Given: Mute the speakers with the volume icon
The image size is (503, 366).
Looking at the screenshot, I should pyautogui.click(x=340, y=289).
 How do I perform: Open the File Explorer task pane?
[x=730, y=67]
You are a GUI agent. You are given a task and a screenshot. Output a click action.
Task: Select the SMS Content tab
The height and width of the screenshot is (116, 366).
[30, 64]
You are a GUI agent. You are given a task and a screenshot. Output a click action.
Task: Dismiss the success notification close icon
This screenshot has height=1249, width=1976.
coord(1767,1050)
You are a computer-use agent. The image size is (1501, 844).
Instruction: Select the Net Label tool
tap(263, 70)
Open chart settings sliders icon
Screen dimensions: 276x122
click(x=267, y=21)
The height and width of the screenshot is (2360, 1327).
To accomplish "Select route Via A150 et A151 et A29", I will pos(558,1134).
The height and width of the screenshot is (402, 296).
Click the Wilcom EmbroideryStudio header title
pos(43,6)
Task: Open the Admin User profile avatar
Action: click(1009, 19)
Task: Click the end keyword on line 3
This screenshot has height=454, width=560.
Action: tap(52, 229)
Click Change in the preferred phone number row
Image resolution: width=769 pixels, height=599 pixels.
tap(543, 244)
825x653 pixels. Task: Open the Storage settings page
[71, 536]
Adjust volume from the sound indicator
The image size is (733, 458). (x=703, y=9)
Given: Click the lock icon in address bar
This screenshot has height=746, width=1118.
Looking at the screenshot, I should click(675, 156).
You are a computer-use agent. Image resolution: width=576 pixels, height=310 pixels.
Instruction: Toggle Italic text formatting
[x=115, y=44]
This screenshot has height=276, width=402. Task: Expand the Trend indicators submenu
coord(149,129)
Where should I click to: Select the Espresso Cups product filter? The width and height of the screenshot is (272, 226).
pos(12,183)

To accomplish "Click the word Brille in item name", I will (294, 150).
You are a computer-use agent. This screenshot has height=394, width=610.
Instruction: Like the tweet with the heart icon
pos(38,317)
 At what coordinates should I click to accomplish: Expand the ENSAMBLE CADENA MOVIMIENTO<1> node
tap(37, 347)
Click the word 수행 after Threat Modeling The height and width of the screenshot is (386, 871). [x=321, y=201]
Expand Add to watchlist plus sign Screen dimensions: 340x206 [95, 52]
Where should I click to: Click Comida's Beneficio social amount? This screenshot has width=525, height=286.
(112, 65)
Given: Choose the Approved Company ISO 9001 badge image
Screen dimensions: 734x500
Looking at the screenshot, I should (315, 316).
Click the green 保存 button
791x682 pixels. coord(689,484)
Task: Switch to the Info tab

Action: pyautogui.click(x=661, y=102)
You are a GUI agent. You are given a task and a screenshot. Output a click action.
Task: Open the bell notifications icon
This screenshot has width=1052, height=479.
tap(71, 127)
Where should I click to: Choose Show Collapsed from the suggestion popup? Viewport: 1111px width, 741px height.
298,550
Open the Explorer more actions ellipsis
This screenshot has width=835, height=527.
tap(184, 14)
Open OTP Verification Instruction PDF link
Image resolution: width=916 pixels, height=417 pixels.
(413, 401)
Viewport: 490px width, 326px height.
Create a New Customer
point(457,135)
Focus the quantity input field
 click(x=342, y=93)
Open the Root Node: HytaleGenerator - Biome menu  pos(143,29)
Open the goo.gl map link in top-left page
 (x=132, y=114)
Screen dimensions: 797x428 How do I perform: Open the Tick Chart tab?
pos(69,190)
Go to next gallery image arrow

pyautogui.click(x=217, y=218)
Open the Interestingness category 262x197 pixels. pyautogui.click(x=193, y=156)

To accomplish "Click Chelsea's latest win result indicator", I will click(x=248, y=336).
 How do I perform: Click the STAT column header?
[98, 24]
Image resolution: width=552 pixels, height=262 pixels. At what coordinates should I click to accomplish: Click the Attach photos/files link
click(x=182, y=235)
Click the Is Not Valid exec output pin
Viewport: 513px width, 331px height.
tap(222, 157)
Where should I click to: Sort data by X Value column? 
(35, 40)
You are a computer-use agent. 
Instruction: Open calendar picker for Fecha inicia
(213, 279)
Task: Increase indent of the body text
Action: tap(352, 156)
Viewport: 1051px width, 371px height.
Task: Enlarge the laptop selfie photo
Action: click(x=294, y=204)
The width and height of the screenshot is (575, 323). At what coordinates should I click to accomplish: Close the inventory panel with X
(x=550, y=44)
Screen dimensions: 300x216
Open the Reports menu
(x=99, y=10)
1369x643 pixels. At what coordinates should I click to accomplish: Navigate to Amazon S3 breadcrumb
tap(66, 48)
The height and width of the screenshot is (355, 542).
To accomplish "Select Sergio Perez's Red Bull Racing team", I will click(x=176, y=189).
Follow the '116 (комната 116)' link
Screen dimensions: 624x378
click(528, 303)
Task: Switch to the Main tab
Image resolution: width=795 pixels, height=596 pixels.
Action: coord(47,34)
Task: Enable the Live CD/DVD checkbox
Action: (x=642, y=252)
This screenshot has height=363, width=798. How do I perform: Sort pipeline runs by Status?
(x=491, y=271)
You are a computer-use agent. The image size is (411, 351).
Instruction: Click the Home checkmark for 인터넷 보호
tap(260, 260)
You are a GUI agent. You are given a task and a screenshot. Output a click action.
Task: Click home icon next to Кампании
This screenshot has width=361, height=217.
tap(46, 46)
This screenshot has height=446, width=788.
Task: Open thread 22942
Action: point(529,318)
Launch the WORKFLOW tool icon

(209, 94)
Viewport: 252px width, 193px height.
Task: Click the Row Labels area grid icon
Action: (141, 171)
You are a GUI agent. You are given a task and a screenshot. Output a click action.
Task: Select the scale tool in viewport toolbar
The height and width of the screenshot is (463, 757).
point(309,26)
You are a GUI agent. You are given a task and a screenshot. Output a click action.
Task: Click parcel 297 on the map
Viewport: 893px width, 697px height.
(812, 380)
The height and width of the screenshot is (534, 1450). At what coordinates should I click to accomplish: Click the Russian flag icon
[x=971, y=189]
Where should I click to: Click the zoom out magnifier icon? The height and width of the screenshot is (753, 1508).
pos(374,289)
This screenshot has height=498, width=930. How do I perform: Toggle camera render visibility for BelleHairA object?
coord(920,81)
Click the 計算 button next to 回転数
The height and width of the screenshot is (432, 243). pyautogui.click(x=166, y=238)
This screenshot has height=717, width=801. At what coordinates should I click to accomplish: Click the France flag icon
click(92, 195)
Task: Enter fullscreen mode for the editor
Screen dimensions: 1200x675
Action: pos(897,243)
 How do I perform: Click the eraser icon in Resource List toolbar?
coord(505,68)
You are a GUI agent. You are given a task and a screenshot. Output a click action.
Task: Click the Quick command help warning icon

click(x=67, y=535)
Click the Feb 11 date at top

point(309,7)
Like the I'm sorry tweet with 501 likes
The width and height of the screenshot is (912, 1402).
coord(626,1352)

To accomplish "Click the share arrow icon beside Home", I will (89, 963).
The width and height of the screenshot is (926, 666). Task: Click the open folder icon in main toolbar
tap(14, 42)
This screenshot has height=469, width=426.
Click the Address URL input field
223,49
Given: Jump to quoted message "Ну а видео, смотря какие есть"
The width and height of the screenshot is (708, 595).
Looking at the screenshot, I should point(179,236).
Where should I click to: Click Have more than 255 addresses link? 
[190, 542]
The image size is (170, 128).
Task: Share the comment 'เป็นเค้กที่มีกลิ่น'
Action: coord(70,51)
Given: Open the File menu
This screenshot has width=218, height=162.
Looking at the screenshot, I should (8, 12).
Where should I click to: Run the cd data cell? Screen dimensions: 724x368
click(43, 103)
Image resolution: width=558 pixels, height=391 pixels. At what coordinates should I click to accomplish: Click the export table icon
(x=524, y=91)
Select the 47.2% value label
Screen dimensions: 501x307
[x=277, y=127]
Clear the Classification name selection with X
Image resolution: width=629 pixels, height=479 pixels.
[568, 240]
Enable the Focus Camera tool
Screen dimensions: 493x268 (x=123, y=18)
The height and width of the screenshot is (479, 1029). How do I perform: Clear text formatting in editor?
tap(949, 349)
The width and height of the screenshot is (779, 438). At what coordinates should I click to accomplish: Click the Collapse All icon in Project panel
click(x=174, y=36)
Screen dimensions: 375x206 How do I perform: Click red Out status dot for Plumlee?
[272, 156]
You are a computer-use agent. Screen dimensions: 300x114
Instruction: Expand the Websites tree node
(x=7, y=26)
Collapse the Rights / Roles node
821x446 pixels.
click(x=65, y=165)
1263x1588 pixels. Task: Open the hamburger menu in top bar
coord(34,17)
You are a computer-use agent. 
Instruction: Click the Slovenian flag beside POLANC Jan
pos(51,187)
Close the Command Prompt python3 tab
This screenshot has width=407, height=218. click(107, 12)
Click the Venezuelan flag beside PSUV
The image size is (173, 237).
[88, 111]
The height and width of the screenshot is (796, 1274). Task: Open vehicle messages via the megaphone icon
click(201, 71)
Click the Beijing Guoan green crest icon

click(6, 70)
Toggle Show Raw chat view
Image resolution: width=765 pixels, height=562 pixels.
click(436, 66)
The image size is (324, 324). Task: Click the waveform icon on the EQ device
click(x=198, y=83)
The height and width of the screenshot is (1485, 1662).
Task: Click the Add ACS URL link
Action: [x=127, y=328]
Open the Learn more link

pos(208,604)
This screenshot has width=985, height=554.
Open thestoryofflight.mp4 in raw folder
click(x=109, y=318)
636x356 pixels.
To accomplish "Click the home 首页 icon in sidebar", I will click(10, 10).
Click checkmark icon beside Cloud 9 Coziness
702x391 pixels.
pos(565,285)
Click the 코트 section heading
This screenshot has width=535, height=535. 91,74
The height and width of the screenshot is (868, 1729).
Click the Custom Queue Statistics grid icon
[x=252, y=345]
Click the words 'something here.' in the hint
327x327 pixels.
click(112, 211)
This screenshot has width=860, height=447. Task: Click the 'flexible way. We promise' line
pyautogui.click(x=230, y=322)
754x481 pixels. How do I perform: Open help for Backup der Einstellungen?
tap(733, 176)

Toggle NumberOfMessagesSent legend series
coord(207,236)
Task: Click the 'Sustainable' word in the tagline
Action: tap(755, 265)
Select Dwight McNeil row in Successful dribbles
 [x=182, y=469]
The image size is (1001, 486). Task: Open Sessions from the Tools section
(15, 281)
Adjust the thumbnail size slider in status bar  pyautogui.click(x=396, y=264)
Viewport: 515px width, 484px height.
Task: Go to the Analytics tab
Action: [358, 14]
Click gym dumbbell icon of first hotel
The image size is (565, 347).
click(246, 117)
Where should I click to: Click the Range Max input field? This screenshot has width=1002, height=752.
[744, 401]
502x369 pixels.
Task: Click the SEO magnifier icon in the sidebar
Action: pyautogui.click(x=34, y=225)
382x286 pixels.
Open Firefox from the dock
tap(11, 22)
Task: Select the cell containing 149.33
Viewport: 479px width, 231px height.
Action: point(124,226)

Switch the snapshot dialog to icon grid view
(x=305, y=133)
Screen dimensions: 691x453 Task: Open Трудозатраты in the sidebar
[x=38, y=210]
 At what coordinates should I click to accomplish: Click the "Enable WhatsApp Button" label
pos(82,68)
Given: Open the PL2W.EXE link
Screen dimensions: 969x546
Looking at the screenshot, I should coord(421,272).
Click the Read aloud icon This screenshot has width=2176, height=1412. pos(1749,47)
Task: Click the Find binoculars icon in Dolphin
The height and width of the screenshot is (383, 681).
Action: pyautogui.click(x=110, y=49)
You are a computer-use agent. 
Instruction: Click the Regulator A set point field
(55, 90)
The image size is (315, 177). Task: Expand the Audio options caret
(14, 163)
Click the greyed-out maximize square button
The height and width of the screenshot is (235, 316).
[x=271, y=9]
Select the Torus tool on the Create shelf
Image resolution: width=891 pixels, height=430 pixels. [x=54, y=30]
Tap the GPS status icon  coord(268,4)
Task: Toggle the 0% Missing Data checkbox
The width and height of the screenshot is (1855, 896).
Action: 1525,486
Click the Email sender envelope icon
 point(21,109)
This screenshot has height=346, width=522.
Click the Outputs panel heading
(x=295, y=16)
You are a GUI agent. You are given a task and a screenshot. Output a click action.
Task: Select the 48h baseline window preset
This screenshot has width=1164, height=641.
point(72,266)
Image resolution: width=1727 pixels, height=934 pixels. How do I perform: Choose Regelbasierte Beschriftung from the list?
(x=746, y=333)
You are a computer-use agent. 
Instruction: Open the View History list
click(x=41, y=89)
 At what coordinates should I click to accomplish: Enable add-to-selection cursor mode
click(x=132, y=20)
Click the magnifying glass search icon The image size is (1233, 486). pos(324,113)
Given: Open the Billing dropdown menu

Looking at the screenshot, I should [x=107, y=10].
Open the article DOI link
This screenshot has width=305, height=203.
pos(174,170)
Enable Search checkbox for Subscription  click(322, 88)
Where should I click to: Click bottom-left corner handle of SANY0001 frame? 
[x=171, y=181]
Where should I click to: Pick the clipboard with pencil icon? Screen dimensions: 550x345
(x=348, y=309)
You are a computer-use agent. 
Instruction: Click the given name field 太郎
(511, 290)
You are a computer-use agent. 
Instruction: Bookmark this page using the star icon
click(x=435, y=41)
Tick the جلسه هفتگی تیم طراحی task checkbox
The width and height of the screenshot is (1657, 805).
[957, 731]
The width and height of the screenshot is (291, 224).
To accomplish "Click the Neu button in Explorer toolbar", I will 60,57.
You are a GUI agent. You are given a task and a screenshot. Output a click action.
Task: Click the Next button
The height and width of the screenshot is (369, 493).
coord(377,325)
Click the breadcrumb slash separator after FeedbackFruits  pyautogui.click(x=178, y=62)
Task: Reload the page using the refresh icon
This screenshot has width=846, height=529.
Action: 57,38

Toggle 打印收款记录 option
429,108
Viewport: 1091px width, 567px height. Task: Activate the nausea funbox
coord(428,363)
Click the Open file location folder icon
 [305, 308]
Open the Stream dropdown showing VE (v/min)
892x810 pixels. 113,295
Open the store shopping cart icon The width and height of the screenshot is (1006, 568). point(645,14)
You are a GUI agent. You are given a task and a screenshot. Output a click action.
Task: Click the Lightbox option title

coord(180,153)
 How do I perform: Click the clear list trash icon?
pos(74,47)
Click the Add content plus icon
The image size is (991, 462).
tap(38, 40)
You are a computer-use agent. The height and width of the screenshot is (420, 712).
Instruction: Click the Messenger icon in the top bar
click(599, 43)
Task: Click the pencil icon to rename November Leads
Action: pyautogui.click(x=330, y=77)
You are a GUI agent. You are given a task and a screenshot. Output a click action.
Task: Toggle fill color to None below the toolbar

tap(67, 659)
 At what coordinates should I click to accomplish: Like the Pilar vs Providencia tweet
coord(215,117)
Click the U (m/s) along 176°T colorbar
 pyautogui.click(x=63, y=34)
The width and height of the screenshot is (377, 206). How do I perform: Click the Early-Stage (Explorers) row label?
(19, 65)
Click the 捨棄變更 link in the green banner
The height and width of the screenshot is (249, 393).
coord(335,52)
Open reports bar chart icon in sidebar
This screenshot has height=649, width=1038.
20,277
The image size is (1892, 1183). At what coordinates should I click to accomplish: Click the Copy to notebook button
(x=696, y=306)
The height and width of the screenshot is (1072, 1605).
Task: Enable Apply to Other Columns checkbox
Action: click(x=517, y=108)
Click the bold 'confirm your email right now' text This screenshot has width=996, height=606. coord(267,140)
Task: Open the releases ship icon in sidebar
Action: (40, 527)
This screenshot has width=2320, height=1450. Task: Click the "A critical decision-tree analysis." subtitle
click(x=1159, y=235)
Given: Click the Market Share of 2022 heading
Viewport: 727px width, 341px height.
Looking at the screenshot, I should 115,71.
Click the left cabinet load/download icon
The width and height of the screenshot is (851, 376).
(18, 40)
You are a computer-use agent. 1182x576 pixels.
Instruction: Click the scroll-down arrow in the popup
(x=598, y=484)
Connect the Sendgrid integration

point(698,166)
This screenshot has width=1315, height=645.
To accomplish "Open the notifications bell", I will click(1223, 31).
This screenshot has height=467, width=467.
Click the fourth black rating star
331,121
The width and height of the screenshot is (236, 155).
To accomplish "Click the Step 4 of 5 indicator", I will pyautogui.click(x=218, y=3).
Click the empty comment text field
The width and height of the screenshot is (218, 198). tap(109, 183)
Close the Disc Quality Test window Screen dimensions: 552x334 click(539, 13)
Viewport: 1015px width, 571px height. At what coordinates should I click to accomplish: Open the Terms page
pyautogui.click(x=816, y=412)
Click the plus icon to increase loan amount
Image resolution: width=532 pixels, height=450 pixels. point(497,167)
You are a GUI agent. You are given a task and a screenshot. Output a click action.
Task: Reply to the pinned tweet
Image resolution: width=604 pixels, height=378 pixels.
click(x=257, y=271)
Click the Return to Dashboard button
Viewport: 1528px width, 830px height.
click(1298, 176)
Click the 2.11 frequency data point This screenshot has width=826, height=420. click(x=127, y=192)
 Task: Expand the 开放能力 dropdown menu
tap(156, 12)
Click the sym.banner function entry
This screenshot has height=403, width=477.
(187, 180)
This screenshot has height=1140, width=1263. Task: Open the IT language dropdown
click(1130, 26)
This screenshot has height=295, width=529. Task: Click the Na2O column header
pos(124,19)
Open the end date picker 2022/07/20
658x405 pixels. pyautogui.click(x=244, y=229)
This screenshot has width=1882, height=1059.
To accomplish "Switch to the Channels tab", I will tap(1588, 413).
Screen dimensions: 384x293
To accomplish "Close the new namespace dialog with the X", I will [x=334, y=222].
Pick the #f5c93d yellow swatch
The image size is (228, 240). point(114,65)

------------------------------------------------------------------------

Copy out the items from the line with "Open the article DOI link" through the line with "[x=171, y=181]", renaming "Subscription" to "Membership" and keeping everything else the same.

Open the article DOI link
This screenshot has width=305, height=203.
pos(174,170)
Enable Search checkbox for Membership  click(322, 88)
Where should I click to: Click bottom-left corner handle of SANY0001 frame? 
[x=171, y=181]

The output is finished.